ASSIGNMENT: A single number is the answer: how many lines of the data hold "page"?

Start of DATASET RECORDS

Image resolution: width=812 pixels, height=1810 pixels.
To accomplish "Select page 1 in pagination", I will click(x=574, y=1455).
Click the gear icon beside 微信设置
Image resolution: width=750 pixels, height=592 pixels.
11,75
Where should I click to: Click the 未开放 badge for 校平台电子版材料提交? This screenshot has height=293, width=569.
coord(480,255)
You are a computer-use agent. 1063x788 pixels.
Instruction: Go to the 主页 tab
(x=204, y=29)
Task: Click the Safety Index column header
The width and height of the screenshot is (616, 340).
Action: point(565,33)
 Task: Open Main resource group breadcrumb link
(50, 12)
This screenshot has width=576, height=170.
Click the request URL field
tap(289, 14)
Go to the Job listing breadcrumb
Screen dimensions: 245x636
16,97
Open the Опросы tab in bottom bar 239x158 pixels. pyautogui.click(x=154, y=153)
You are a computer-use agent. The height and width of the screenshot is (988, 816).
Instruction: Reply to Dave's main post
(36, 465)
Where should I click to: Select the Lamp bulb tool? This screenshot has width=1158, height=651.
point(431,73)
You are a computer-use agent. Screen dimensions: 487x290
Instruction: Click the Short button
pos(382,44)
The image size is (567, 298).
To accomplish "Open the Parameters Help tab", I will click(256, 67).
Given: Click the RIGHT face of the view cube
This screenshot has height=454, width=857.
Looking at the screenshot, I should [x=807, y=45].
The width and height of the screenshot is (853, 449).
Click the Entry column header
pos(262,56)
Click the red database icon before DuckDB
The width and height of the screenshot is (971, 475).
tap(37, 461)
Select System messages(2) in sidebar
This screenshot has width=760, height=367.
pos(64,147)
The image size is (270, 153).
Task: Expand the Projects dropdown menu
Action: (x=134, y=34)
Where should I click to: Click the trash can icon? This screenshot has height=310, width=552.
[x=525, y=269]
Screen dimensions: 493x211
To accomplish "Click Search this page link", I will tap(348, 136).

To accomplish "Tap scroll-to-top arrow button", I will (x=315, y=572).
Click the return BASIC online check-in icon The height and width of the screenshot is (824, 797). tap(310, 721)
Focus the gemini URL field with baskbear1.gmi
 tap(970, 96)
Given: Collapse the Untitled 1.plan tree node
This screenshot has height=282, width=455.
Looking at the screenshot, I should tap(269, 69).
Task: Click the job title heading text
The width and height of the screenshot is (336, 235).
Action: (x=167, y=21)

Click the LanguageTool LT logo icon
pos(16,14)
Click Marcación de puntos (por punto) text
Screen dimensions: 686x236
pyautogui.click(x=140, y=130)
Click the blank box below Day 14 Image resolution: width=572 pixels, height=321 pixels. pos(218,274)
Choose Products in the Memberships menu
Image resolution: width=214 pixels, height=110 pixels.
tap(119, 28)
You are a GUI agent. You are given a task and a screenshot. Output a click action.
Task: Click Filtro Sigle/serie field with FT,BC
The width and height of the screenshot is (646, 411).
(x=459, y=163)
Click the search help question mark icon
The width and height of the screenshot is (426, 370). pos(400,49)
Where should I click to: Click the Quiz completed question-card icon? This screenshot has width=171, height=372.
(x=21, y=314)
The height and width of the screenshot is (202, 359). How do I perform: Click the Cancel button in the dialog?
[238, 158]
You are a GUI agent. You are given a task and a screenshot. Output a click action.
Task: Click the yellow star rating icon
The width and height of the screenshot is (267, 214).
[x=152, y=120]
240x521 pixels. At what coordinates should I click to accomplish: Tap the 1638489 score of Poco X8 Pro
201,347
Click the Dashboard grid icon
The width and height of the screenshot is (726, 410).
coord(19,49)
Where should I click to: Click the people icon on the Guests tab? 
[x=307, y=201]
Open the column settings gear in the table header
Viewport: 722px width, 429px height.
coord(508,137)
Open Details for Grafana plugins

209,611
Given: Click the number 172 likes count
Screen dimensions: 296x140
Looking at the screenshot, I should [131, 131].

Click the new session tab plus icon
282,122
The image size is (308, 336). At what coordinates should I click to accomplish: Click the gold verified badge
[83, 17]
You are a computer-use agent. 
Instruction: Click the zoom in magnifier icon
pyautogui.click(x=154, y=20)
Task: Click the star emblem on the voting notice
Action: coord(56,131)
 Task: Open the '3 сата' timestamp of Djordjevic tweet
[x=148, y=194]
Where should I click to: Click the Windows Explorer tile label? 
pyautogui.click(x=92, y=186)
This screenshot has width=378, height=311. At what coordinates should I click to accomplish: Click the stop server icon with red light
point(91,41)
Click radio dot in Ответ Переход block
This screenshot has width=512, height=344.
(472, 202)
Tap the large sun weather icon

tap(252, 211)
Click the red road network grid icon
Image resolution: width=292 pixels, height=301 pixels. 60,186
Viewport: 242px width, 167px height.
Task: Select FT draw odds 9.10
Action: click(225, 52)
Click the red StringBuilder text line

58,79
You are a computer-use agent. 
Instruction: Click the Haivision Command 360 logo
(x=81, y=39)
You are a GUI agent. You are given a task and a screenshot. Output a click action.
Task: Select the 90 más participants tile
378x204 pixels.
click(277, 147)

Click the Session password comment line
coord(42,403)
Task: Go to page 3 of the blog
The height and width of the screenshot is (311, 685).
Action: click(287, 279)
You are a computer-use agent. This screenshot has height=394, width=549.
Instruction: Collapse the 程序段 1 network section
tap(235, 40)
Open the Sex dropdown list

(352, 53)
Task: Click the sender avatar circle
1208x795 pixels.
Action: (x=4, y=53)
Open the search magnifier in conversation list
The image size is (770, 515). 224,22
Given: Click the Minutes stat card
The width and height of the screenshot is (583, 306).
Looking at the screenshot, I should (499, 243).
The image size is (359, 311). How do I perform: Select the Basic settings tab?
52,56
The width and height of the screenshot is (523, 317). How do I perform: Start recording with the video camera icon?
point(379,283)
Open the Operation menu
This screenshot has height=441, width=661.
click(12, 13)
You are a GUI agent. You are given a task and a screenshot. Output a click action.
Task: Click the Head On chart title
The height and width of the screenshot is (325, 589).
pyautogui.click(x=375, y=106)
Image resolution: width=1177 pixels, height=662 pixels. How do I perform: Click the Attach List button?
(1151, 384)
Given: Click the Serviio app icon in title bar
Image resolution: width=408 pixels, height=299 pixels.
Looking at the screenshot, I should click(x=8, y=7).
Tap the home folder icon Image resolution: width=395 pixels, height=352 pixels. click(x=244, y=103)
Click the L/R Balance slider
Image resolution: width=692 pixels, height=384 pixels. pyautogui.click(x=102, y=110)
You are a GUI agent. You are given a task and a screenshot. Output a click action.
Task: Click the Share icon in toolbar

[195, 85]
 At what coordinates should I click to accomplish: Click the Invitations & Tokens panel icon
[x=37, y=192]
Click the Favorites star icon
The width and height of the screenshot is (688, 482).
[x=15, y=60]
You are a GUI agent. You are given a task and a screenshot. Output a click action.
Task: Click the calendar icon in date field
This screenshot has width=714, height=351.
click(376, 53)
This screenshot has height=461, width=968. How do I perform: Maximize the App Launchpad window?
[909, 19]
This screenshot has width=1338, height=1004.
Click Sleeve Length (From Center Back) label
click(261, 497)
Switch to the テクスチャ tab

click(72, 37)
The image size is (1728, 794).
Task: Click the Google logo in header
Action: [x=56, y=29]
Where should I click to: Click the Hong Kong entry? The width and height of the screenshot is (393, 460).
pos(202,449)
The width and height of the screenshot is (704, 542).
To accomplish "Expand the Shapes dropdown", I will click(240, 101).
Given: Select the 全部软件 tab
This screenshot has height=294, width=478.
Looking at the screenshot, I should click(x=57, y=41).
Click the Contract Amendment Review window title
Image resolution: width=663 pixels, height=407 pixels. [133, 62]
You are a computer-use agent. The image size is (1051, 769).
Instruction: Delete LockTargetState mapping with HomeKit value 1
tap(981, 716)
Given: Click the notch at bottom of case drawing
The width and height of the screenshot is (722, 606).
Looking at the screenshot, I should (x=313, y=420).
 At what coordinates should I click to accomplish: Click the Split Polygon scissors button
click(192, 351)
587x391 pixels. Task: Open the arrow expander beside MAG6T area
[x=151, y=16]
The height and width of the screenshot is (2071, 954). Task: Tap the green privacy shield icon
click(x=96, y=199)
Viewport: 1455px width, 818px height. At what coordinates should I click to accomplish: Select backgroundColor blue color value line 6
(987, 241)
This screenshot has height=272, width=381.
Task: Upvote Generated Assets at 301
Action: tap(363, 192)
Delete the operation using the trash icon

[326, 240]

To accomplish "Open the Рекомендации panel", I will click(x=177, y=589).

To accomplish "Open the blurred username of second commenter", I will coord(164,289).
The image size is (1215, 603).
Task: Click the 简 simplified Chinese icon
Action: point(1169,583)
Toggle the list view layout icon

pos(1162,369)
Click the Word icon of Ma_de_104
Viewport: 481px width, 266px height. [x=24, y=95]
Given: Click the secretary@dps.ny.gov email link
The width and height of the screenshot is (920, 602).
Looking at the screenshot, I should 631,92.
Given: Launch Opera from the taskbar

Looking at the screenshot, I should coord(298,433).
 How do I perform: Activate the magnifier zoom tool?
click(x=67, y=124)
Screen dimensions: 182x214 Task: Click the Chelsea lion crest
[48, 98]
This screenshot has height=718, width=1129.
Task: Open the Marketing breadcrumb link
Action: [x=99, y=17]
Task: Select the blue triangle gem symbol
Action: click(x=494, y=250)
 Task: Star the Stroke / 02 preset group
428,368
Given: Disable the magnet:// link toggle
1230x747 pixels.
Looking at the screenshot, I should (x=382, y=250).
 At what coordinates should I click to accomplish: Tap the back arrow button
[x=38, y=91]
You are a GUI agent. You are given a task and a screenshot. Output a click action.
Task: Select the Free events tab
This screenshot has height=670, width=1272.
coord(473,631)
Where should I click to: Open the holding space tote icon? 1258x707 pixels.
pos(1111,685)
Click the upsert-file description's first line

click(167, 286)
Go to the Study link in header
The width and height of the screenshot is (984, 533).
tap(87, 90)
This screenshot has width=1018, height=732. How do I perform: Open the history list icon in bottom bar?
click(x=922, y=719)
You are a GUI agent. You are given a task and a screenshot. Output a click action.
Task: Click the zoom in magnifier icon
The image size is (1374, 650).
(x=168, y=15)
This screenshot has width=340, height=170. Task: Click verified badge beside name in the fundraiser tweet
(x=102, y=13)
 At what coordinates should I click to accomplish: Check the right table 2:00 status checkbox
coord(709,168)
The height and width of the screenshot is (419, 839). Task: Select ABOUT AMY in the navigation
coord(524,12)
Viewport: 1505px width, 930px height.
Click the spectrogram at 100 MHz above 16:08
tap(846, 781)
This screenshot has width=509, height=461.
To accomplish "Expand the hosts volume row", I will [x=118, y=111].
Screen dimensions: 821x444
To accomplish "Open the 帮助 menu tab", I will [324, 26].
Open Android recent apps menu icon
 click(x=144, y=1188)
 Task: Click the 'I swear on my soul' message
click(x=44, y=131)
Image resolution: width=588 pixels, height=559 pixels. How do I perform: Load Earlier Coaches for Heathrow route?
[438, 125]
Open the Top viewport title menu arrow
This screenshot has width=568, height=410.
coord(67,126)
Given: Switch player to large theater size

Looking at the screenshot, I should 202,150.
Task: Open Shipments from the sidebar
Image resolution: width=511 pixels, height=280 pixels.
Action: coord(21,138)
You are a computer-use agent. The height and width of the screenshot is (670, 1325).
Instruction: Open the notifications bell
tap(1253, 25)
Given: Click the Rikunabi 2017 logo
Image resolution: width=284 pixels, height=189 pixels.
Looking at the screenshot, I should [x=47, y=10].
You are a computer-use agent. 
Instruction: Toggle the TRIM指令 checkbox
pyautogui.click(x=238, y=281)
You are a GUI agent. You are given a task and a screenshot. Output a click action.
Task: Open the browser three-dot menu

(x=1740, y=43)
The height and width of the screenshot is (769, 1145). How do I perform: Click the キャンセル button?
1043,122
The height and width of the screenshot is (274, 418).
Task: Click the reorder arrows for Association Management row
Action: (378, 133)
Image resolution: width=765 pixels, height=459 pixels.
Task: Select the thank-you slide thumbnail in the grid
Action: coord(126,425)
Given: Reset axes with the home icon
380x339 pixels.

End of DATASET RECORDS

EXERCISE SOLUTION: 3